[DATA FOR ANALYSIS]
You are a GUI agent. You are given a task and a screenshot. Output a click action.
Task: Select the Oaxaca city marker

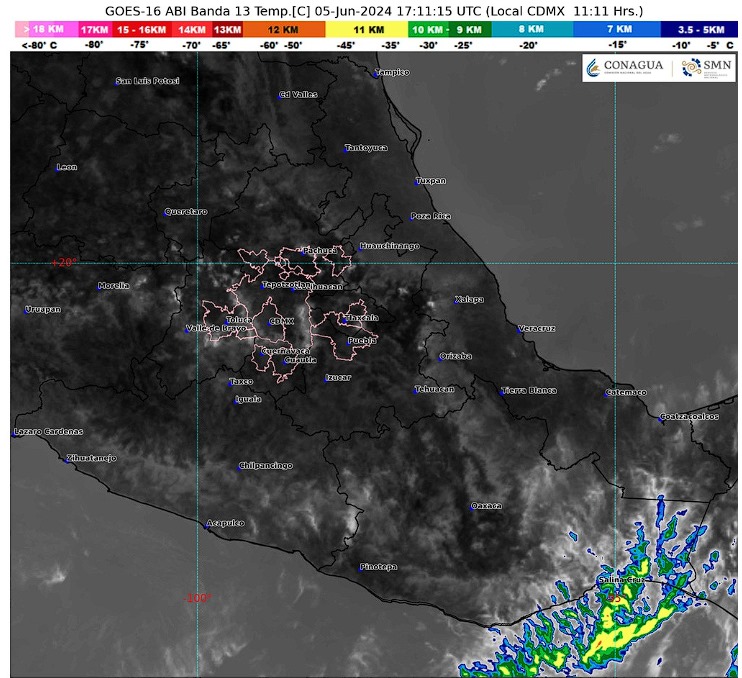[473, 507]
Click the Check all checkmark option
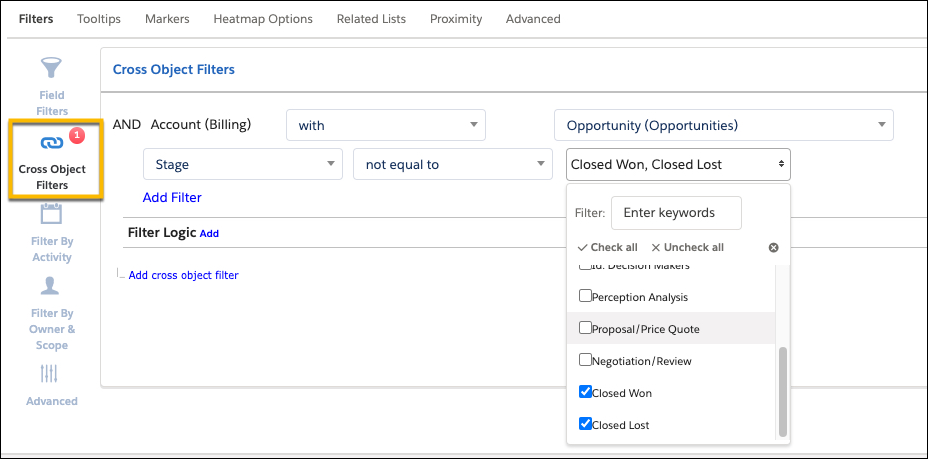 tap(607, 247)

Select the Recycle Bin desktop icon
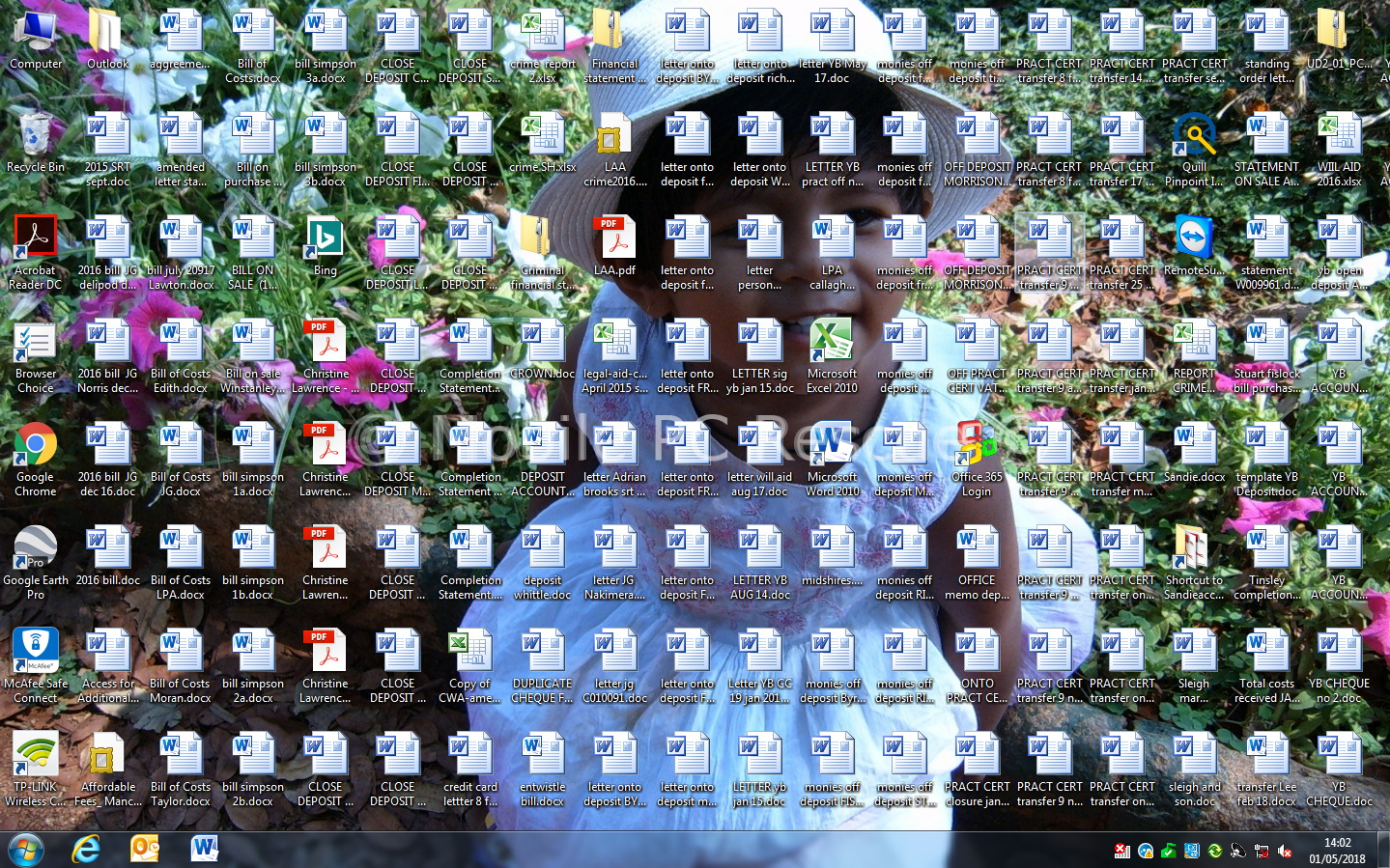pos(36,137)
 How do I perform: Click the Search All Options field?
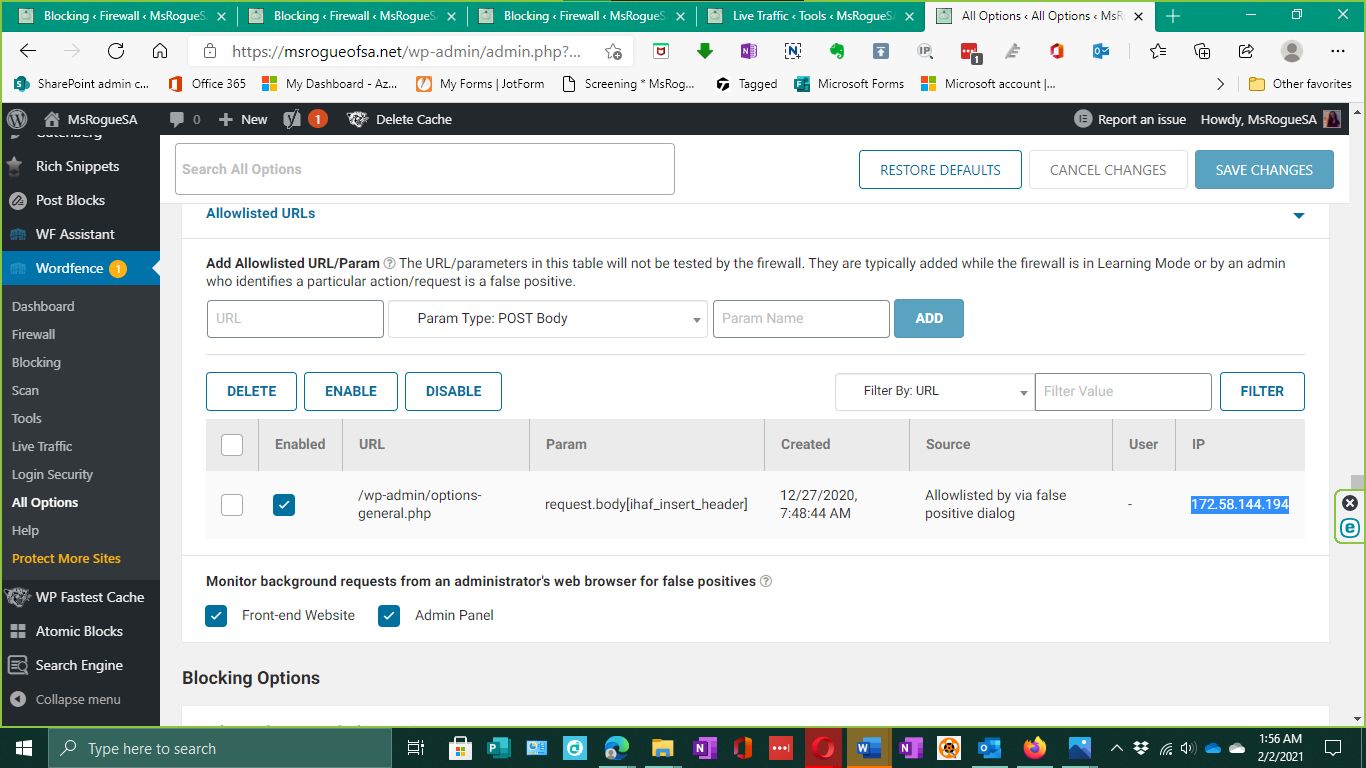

[EXERCISE REQUIREMENTS] Above are the records; copy every one of them exactly and omit the images.

[SOLUTION]
You are a GUI agent. You are given a task and a screenshot. Output a click action.
Task: Select the Oaxaca city marker

[473, 507]
Click the Check all checkmark option
 tap(607, 247)

Select the Recycle Bin desktop icon
pos(36,137)
 How do I perform: Click the Search All Options field?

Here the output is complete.